Re: git: eb93b99d6986 - main - in_pcb: delay crfree() down into UMA dtor

From: Gleb Smirnoff <glebius_at_freebsd.org>
Date: Wed, 29 Dec 2021 01:57:21 UTC
On Wed, Dec 29, 2021 at 12:29:47AM +0100, Marko Zec wrote:
M> > On Fri, Dec 17, 2021 at 10:17:55PM -0800, Gleb Smirnoff wrote:
M> > T> T> K> The jails created by that test never go away. It’s as if 
M> > T> T> K> `crfree(inp->inp_cred);` doesn’t actually get called. And
M> > T> T> K> indeed, it looks like inpcb_dtor() does not get called at
M> > T> T> K> all.  
M> > T> T> 
M> > T> T> Yes, I faced this problem today, too. :(
M> > T> T> 
M> > T> T> My radical opinion is that per-VNET pcb zones should just be
M> > T> T> eliminated.
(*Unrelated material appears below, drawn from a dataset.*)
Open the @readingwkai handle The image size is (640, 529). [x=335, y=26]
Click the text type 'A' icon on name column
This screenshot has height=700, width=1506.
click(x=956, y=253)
The only thing they serve is imposing maxsockets
M> > T> T> limit separately for each VNET. But we already have the
M> > T> T> maxsocket limit on the socket zone, which is _global_!
M> > T> T> 
M> > T> T> Anybody to explain me the sense of the per-VNET per-pcb zone
M> > T> T> limit set to the same maxsockets value? You can't create a pcb
M> > T> T> without a socket, which is guaranteed by the in_pcballoc()
M> > T> T> prototype. Of course I understand that pcbs may outlive the
M> > T> T> socket. But those pcbs that outlive a socket, are eventually
M> > T> T> garbage collected as their lifetime is finite. Anyway jail/VNET
M> > T> T> was never declared as a resource management framework anyway!
M> > T> T> 
M> > T> T> So, for this particular problem I would suggest just eliminate
M> > T> T> per-VNET pcb zones, but in general the fact that idle SMR zone
M> > T> T> may never purge its cache sucks and needs improvement.  
M> > T> 
M> > T> I have created a patch that would mitigate that problem. Once the
M> > T> zones are global, the jails will eventually die if there is some
M> > T> pcb zone traffic.
M> > T> 
M> > T> https://reviews.freebsd.org/D33542  
M> > 
M> > Despite I still believe that PCB zones belong to global state rather
M> > than to a VNET, the patch doesn't help to mitigate massive memory
M> > leaks with vnet jails on a machine that is dedicated solely to run a
M> > test suite. If machine does nothing except a test suite, there is
M> > almost zero pcb traffic. If there is no pcb zone traffic, the SMR
M> > caches stay, and thus destroyed jails will also stay. Our vnet jail
M> > "weights" a lot! Even with the global PCB zone patch applied, each
M> > vnet jail creates 33 UMA zones!
M> > 
M> > I think we need a KPI to purge the SMR caches, and we also need to put
M> > vnet jails on a diet. These are two independent problems, of course.
M> 
M> +1 for nuking all per-vnet PCB zones and the alike!  At the time I
M> V_irtualized them during the early stages of VNET implementaion, the
M> focus was on correctnes and tracking of inter-vnet resource leaks. Once
M> that step was reasonably completed (circa 15 years ago!), per-VNET
M> zones became a pure waste of memory, amplified with per-CPU local free
M> pools for each zone, not to mention the PITA with VNET cleanups...
M> 
M> If memory still serves me well, a few folks asserted that per-VNET zones
M> could be useful for hypothetical VNET snapshots / live migration to
M> another machine, a project I heard about on several occasions but have
M> never seen it...
M> 
M> So, by all means go ahead and devirtualize them all...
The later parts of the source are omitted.